The picture above was taken in front of the Cancer & Radiosurgery Centre. Anyway, I have a funny story to share. Or rather, an ironic one. Few months ago, back in August 2010, I was in the Sime Darby Medical Centre Subang Jaya Sdn Bhd audit team, auditing the hospital for almost two months. During the time, I had to perform a physical sighting on the hospital' newly acquired equipments. So there I was, selecting samples to sight and of course I had chosen the very expensive TomoTherapy® Hi-Art treatment system as one of my sample - it cost SDMC a whooping RM15 million! So being the auditor that I am, browsing through TomoTherapy® Hi-Art' capital expenditure request form, board minutes approval for the purchase, etc., I wondered why do they need such an expensive machine, it's going to be obsolete anyway in the near future. Well, now I know why...... :)

The planning session today is a very important part of radiotherapy as careful planning ensures the radiotherapy rays are aimed precisely at the cancer and cause the least possible damage to the surrounding healthy tissues. The planning was done by a senior therapy radiographer, Miss Lau.

During the treatment planning, I was asked to lie on a fairly hard table in the Simulator Room. Miss Eng and another radiotherapy assistant, Rizwan helped adjusted my head rest and asked me every now and then whether or not I felt uncomfortable. Then I had to lie VERY still on the Simulator for a few minutes so that accurate measurements can be taken and my exact position was recorded; they’d made a few marks on my face, neck and shoulder with permanent marker ink. It felt as if I'm doing planning for cosmetic surgery!

Me in the Simulator Room.

With Miss Lau - Senior Therapy Radiographer.

It is important that I lie still during the treatment, even more important in the case of head and neck area. This is because even a tiny movement could change the area that gets treated. To help ensure that I am positioned in exactly the same place every time I am treated, a radiotherapy mask is custom-made for me to be worn during the treatment as it reduces the possibility of any movement while radiotherapy is given. The mask will be placed on my face and fixed to the table so that my head doesn’t move during the radiotherapy. Before the mask can be made, my head/neck position was checked on the Simulator. Once my head position had been confirmed the mask was made in the Mould Room by Miss Lau.

The mask was made from clear plastic and covered my head, face and shoulders during the treatment. This technique uses a special kind of plastic. The plastic was heated in warm water so that it becomes soft and pliable. I was asked to lie in the same position I’d adopted in the Simulator and then the warm, wet, perforated plastic was put onto my face and pressed into the contours of my face. There were 4 people in the room (including Miss Lau and Miss Eng) making sure that the mask was fixed onto the treatment tabletop and fitted into the contours and around the desired area. A hole for my mouth was made – I was able to breathe normally, though I do feel anxious and worried about the procedure (but still I need to put a mouthpiece, which was moulded by Miss Lau into my mouth every time I go for treatment). The mask was then left for a short time to cool (approximately 15 minutes) and after the mask became hard, it was then removed. Voila! Now I have a mask that is ready to be used when I have my treatment.

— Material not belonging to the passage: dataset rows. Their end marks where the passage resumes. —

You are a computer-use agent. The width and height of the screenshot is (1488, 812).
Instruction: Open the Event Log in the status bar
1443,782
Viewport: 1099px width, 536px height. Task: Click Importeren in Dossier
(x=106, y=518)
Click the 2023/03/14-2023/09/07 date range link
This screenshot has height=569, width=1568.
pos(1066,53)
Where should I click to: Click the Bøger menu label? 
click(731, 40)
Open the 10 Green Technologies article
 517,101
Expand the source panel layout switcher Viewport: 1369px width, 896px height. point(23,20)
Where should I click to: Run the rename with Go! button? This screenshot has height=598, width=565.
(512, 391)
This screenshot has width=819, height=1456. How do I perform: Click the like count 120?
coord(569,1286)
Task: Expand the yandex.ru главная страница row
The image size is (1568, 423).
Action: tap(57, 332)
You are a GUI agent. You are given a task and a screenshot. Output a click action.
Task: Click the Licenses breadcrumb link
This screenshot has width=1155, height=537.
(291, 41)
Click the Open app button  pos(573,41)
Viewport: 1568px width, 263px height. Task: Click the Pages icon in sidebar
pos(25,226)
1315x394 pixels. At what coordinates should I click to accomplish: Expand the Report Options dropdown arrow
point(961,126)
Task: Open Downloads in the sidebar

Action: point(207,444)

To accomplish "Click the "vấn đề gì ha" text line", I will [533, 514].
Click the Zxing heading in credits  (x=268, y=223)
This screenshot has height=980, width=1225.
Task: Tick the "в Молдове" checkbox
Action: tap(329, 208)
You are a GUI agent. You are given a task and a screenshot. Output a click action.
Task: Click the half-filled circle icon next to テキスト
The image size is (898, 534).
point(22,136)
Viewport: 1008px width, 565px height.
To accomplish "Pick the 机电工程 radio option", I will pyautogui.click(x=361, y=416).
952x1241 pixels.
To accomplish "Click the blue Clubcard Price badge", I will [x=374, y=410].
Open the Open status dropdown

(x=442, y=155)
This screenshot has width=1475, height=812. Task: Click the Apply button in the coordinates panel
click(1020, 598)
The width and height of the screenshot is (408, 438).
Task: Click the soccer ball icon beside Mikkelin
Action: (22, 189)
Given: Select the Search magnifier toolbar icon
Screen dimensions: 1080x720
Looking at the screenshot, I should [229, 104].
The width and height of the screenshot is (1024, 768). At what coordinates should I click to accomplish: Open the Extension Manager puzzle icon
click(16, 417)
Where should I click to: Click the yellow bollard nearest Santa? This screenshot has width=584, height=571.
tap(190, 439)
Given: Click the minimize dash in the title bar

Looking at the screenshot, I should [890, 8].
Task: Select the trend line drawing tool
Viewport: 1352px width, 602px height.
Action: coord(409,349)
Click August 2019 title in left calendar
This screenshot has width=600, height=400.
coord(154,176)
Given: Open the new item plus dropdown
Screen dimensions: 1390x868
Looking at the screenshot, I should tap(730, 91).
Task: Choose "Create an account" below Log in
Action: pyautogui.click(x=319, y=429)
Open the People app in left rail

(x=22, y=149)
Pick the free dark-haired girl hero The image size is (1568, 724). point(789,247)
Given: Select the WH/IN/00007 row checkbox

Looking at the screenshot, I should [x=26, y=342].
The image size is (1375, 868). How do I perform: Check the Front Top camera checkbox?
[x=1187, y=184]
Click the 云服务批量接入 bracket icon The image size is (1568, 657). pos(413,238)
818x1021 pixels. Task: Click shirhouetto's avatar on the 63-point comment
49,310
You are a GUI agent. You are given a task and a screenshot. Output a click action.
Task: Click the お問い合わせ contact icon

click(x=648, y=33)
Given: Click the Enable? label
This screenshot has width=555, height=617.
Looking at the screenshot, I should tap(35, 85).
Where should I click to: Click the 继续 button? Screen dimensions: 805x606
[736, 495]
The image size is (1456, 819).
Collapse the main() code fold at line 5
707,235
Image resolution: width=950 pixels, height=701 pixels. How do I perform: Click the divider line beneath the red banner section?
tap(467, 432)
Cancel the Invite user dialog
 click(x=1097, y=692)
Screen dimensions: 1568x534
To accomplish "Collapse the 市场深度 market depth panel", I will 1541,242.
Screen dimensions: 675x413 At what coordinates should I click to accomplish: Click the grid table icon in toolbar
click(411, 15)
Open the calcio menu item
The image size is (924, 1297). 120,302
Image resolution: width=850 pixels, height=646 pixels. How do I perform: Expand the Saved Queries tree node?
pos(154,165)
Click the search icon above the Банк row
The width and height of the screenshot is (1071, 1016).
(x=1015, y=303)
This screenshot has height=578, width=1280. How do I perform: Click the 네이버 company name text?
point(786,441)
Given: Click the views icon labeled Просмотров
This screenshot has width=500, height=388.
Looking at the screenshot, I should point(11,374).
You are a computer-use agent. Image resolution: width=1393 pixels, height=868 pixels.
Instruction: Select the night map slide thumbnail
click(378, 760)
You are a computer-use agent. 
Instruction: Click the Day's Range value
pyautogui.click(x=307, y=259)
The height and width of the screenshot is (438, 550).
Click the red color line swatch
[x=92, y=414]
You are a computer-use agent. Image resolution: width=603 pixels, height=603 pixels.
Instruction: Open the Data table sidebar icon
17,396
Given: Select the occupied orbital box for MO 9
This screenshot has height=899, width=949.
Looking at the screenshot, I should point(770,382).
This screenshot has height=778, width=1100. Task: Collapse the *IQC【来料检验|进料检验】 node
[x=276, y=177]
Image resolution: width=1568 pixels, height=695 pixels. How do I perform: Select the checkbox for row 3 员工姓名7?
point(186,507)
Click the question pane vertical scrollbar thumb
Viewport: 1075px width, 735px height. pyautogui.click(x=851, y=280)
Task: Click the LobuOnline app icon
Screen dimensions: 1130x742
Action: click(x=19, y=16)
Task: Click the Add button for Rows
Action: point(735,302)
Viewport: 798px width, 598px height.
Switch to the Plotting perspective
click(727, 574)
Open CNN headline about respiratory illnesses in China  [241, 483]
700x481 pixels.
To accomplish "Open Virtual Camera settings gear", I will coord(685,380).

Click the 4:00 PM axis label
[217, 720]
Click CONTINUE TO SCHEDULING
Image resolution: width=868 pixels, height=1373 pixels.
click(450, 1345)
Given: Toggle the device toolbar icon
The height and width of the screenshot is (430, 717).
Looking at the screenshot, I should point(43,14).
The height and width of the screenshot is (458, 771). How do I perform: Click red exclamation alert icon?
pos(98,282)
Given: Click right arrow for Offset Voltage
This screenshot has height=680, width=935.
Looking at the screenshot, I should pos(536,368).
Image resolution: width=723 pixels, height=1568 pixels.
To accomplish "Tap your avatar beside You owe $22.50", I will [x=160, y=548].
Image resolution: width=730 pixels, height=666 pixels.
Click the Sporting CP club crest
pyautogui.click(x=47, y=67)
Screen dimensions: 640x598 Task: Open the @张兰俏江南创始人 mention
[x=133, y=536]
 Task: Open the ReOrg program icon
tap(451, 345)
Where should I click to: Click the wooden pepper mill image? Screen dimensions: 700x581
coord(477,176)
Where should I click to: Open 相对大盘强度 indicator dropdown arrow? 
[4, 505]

My mouthpiece with my teeth markings.


My cool, custom-made mask!

In goes the mouthpiece.


After that, Miss Lau made two “tattoo” marks on both my shoulder. These were permanent, but they are the size of a pinpoint (it looks like a mole!). According to her, this was a good way of making sure that my body is symmetrical and aligned correctly for treatment.

All in all, the whole procedure took around two hours and was painless though it was quite messy.

Before I left, I was given my next appointment schedule: November 18, 2010 – My first radiotherapy session!


After the Planning session - mask marks on my forehead.